The prose was good, which was the horror of it.
It wasn't a rough draft or a placeholder. It was written with care, with the same professionalism and emotional weight as every chapter Jay had apparently lived through, and the Luv in it was exactly his son, Luv, with the way he reached for Jay's collar when he was scared and the sound he made. The scene went on for four more paragraphs after Jay started screaming, and they were the four worst paragraphs Jay had ever read.
He saw Domino's final moments on Vormir, alone with the Soul Stone's light fading.
"I deleted them," ROB said. "Rewrote them. Some chapters I did three, four times before I found the version where they were given a fair chance, where you were given a fair chance." He looked at Jay. "The trial was hard, the vote was painful, but it wasn't THIS. And that's why I wrote it."
Jay didn't say anything for a moment as he looked at the filename "Chapter-150: Alt_Ending_The_Clone_Dies.docx," at Chapter 150 from months ago. The file had existed from the moment they found Luv in the Blast centre, proposing how different their lives would be.

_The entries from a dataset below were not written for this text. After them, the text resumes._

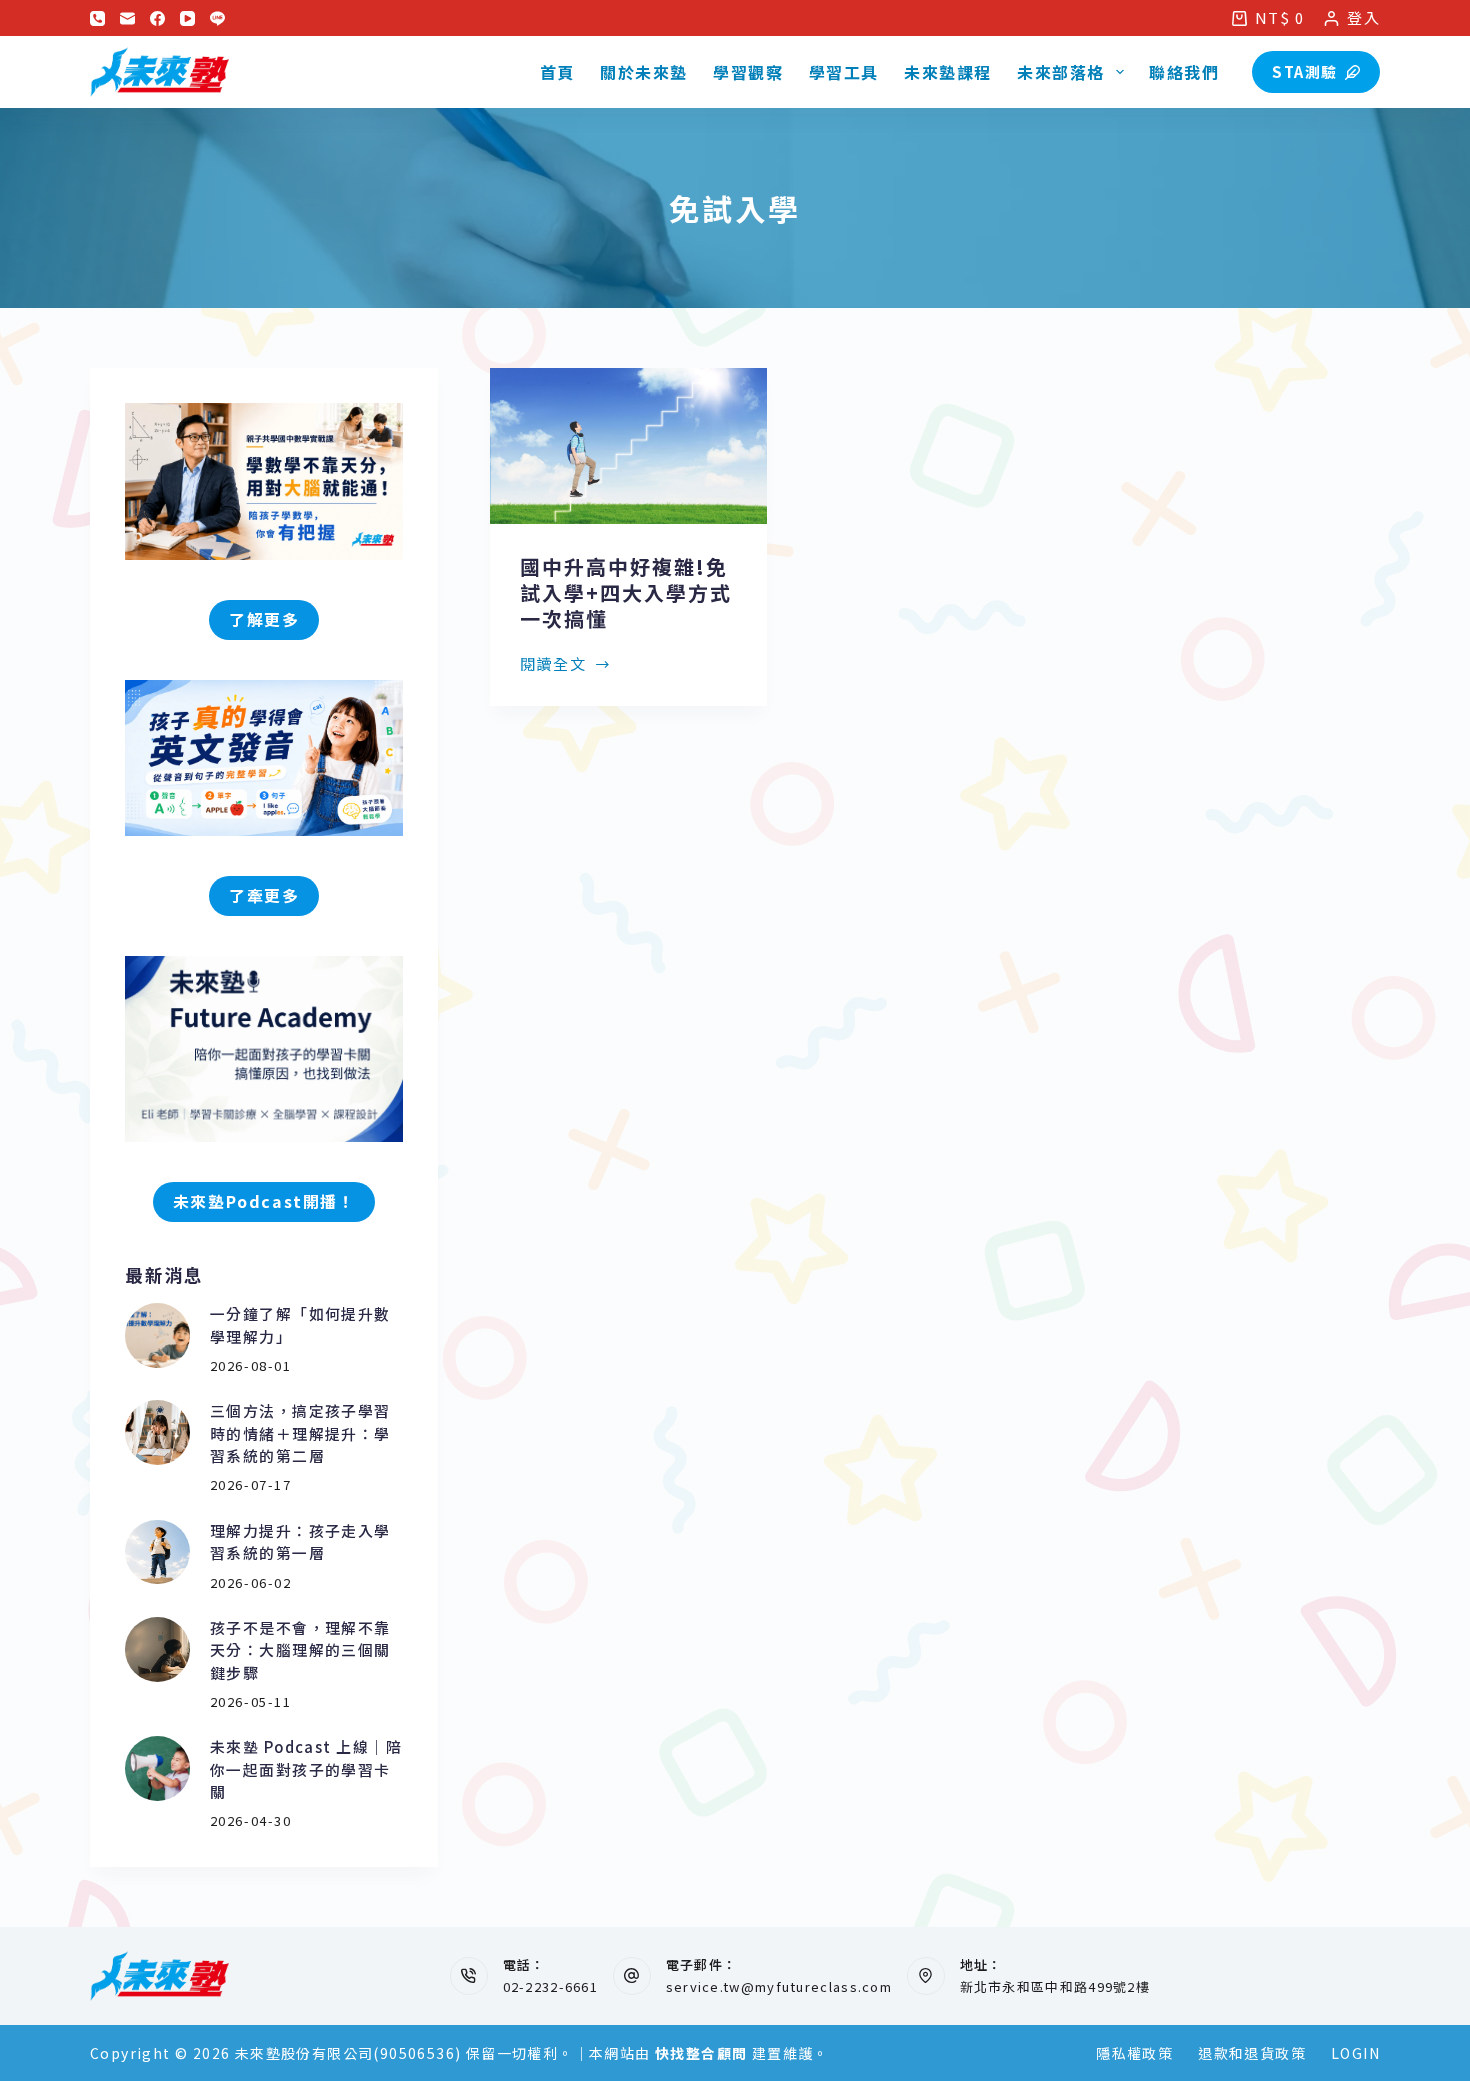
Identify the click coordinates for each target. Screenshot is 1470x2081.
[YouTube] (187, 18)
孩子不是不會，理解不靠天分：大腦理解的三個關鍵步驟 (300, 1650)
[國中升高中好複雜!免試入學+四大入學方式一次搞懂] (628, 446)
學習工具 (844, 72)
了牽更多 (264, 895)
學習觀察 (748, 72)
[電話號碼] (97, 18)
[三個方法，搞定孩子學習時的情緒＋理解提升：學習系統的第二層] (157, 1432)
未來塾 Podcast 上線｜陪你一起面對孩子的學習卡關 (306, 1769)
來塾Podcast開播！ (264, 1201)
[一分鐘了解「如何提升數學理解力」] (157, 1335)
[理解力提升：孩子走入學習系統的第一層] (157, 1552)
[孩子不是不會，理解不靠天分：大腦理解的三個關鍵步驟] (157, 1649)
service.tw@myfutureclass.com (779, 1986)
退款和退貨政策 (1252, 2053)
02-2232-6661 (551, 1986)
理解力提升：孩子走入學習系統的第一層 (300, 1541)
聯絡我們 (1184, 72)
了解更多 (264, 619)
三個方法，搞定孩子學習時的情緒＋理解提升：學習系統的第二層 (300, 1433)
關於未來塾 (644, 72)
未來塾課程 (948, 72)
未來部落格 (1061, 72)
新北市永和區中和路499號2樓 (1055, 1986)
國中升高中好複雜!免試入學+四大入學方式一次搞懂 (626, 592)
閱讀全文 (553, 665)
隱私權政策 (1134, 2053)
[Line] (217, 18)
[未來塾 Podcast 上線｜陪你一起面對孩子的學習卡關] (157, 1768)
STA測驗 (1305, 71)
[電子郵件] (127, 18)
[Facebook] (157, 18)
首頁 (557, 72)
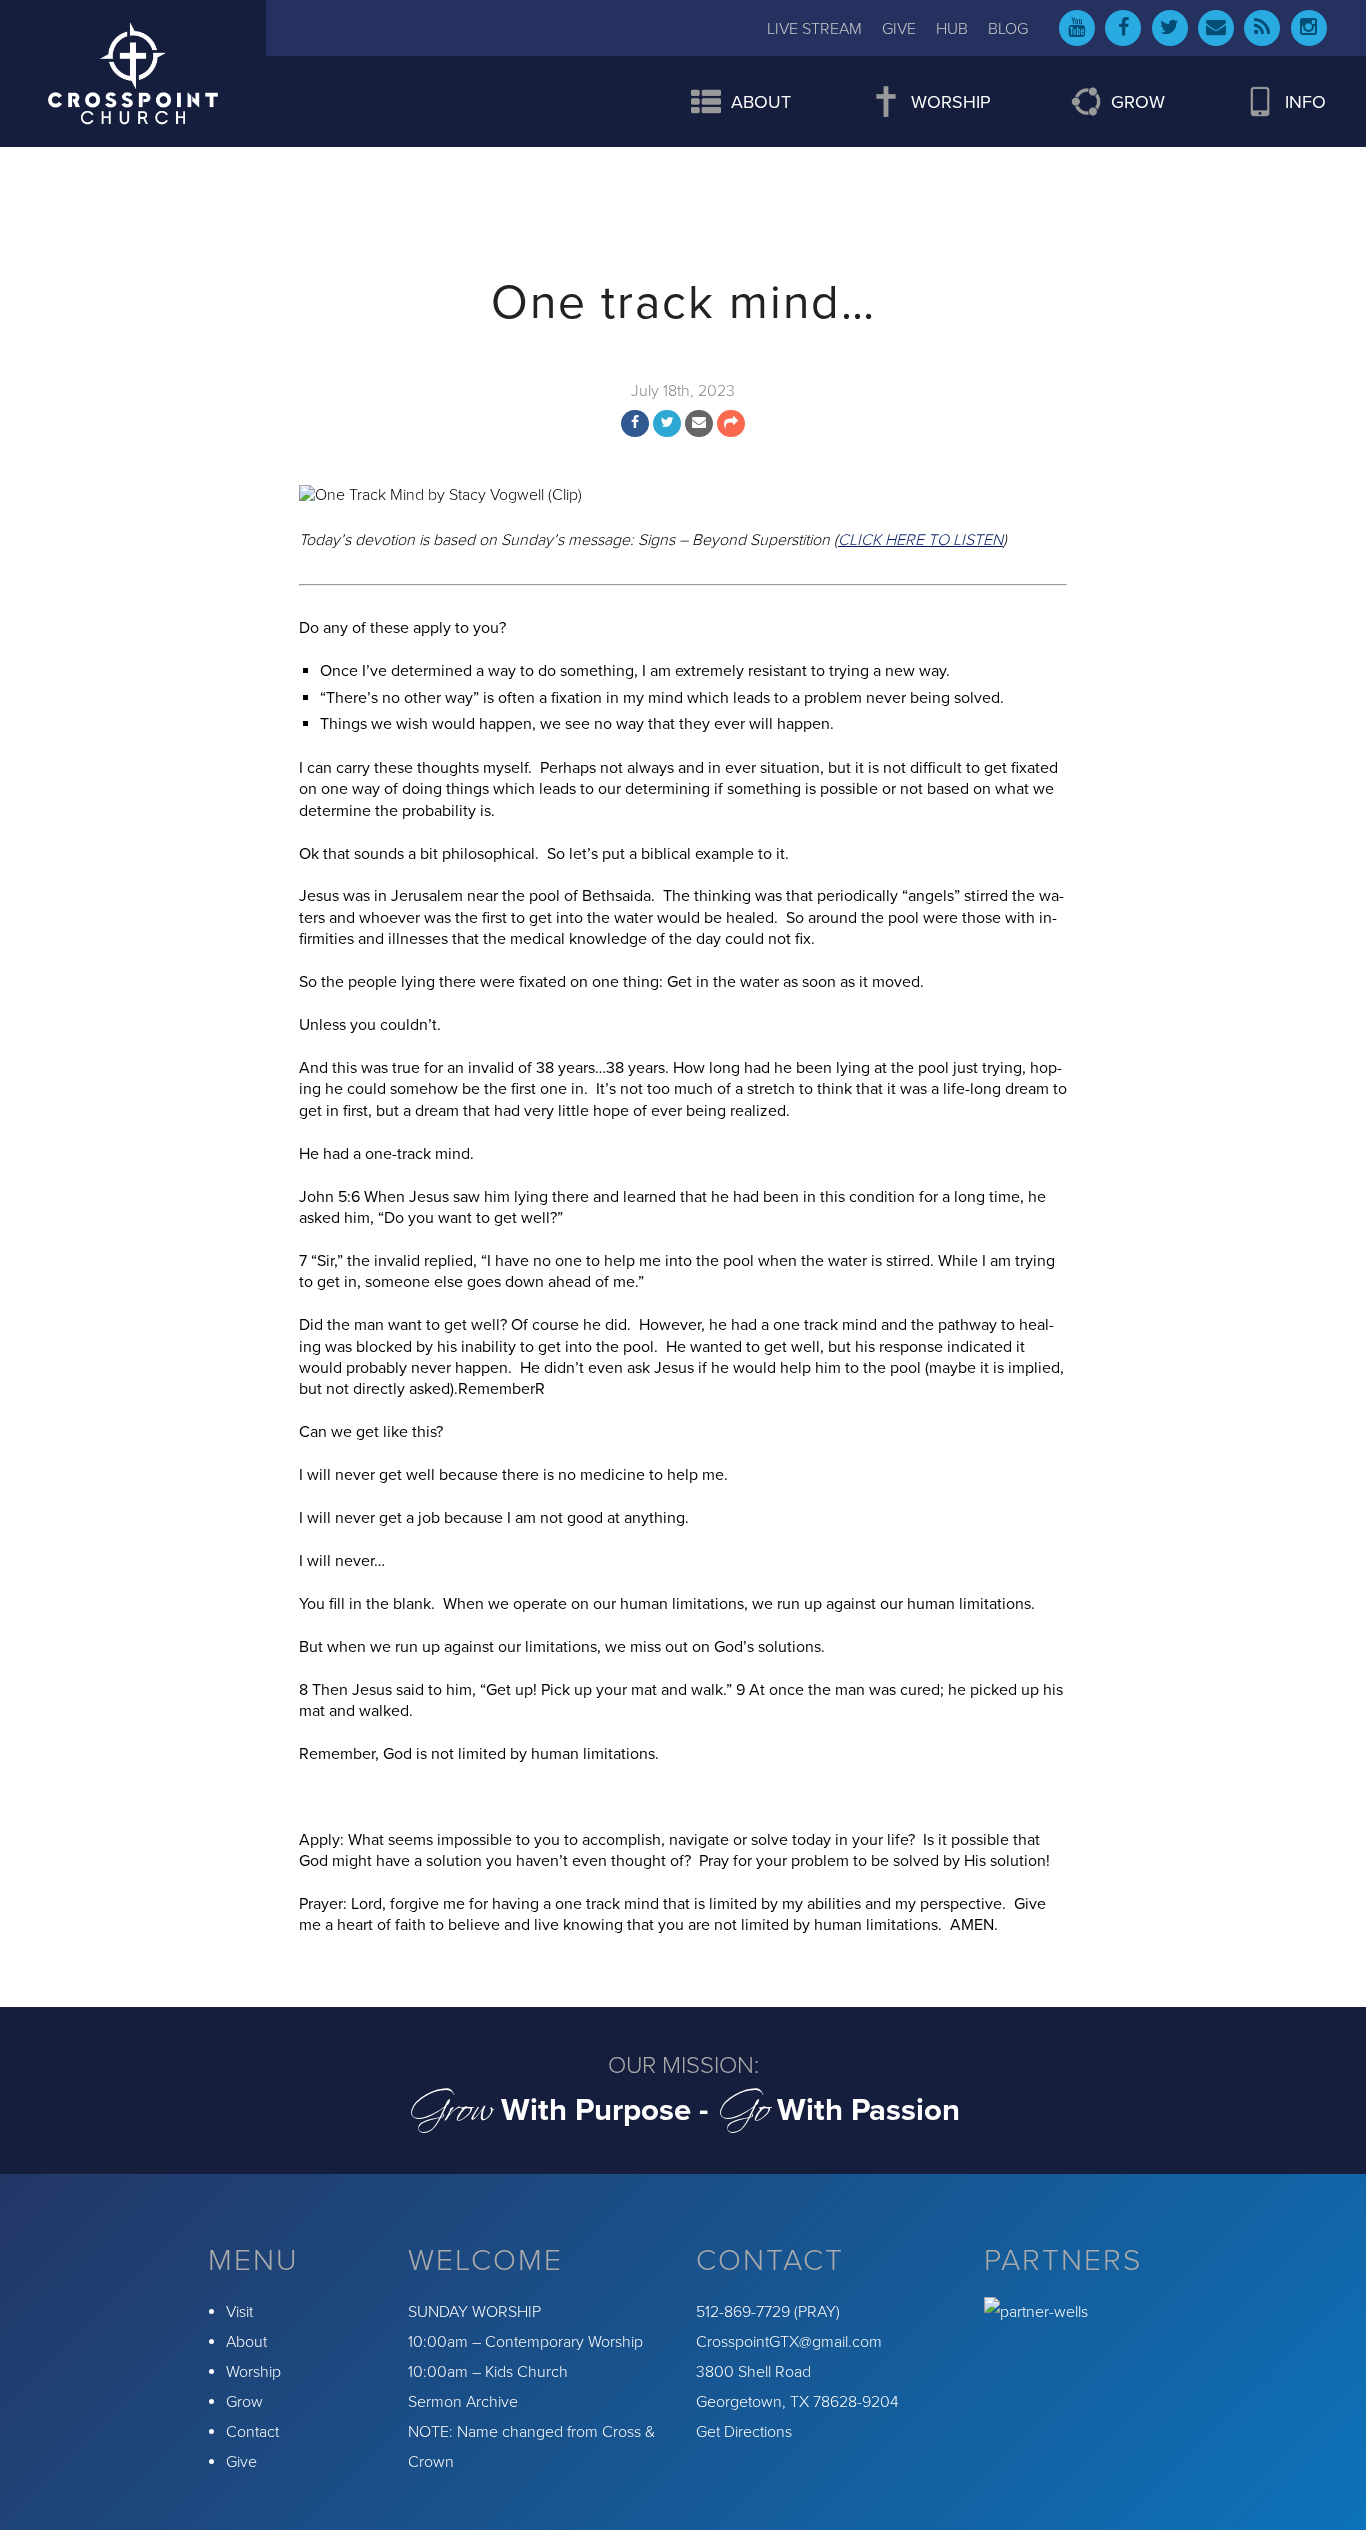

"You wrote Luv's tears?" he said finally.
"Yes."
"And you chose those every single time?"
"Yes."
Jay stood up, and the infinity stones' multicoloured light came on all at once, columns of six-coloured resonance hitting the ceiling and trying to break it apart, but the reality simply didn't budge as if looking at an ant and scoffing at him for even trying to bend it.
His voice, when it came, was more silent and to the point despite the shock.
"You sat here and decided that cosmic beings would vote on whether my five-year-old son deserved to exist. For some story structure. That's what you said."
ROB's hands went still on the keyboard.
"For..."
"For WHAT?" Still quiet, the delivery of someone who has been in enough genuine conflict to know that volume isn't a performance. "What narrative purpose justified making Luv cry himself sick? What story beat required Bonk to bleed out on the cold floor in front of his friend? What story beat required Domino to watch our son be judged like an experiment that needed approval? What plot point was worth putting a five-year-old in front of the Living Tribunal and Oblivion and every bloody abstract in the multiverse while they decided he shouldn't exist?"
He was shaking now, and his eyes, now glowing rainbow light, were on ROB.
"The resolution..."
"The resolution doesn't erase what you put them through!" For one beat where Jay held it in. "You wrote every tear. Every moment of fear. Every second, Luv stood there thinking maybe his mother shouldn't have saved him. You CHOSE that. You could have written anything, any other conflict, any other crisis, any other set of stakes. You chose to put my son on trial for existing, and you did it knowing exactly what it would produce because that's the job. Isn't it?"